(Listing for locating words and elements)
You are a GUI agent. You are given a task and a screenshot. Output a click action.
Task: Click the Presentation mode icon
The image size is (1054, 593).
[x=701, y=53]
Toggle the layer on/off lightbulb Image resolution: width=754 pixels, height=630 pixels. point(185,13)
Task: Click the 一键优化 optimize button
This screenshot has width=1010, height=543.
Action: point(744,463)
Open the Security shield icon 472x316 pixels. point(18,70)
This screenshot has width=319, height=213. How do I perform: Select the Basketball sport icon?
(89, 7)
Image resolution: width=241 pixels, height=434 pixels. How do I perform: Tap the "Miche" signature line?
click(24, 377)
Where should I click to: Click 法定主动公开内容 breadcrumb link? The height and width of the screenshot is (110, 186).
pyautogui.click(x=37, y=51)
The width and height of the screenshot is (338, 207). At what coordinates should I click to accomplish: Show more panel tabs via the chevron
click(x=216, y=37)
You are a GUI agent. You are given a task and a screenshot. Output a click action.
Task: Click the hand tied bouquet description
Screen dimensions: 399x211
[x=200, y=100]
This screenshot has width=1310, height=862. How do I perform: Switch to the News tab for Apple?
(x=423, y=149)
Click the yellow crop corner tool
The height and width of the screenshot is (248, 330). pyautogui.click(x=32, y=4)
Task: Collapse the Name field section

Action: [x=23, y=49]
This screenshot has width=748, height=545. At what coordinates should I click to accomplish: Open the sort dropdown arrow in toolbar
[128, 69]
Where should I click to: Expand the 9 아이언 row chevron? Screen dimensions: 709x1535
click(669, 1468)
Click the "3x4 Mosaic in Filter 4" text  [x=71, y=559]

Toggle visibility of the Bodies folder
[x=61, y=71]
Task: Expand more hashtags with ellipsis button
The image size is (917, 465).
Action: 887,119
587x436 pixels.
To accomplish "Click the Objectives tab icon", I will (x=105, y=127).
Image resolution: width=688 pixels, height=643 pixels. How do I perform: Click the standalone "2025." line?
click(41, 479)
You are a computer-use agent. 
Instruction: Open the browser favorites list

**Task goal:** Put each nonblank line of the listing above into a Markdown table with the columns "Row" and "Listing line", numbering the rows in order.

**Problem solution:**
| Row | Listing line |
|---|---|
| 1 | You are a GUI agent. You are given a task and a screenshot. Output a click action. |
| 2 | Task: Click the Presentation mode icon |
| 3 | The image size is (1054, 593). |
| 4 | [x=701, y=53] |
| 5 | Toggle the layer on/off lightbulb Image resolution: width=754 pixels, height=630 pixels. point(185,13) |
| 6 | Task: Click the 一键优化 optimize button |
| 7 | This screenshot has width=1010, height=543. |
| 8 | Action: point(744,463) |
| 9 | Open the Security shield icon 472x316 pixels. point(18,70) |
| 10 | This screenshot has width=319, height=213. How do I perform: Select the Basketball sport icon? |
| 11 | (89, 7) |
| 12 | Image resolution: width=241 pixels, height=434 pixels. How do I perform: Tap the "Miche" signature line? |
| 13 | click(24, 377) |
| 14 | Where should I click to: Click 法定主动公开内容 breadcrumb link? The height and width of the screenshot is (110, 186). |
| 15 | pyautogui.click(x=37, y=51) |
| 16 | The width and height of the screenshot is (338, 207). At what coordinates should I click to accomplish: Show more panel tabs via the chevron |
| 17 | click(x=216, y=37) |
| 18 | You are a GUI agent. You are given a task and a screenshot. Output a click action. |
| 19 | Task: Click the hand tied bouquet description |
| 20 | Screen dimensions: 399x211 |
| 21 | [x=200, y=100] |
| 22 | This screenshot has width=1310, height=862. How do I perform: Switch to the News tab for Apple? |
| 23 | (x=423, y=149) |
| 24 | Click the yellow crop corner tool |
| 25 | The height and width of the screenshot is (248, 330). pyautogui.click(x=32, y=4) |
| 26 | Task: Collapse the Name field section |
| 27 | Action: [x=23, y=49] |
| 28 | This screenshot has width=748, height=545. At what coordinates should I click to accomplish: Open the sort dropdown arrow in toolbar |
| 29 | [128, 69] |
| 30 | Where should I click to: Expand the 9 아이언 row chevron? Screen dimensions: 709x1535 |
| 31 | click(669, 1468) |
| 32 | Click the "3x4 Mosaic in Filter 4" text  [x=71, y=559] |
| 33 | Toggle visibility of the Bodies folder |
| 34 | [x=61, y=71] |
| 35 | Task: Expand more hashtags with ellipsis button |
| 36 | The image size is (917, 465). |
| 37 | Action: 887,119 |
| 38 | 587x436 pixels. |
| 39 | To accomplish "Click the Objectives tab icon", I will (x=105, y=127). |
| 40 | Image resolution: width=688 pixels, height=643 pixels. How do I perform: Click the standalone "2025." line? |
| 41 | click(41, 479) |
| 42 | You are a computer-use agent.  |
| 43 | Instruction: Open the browser favorites list |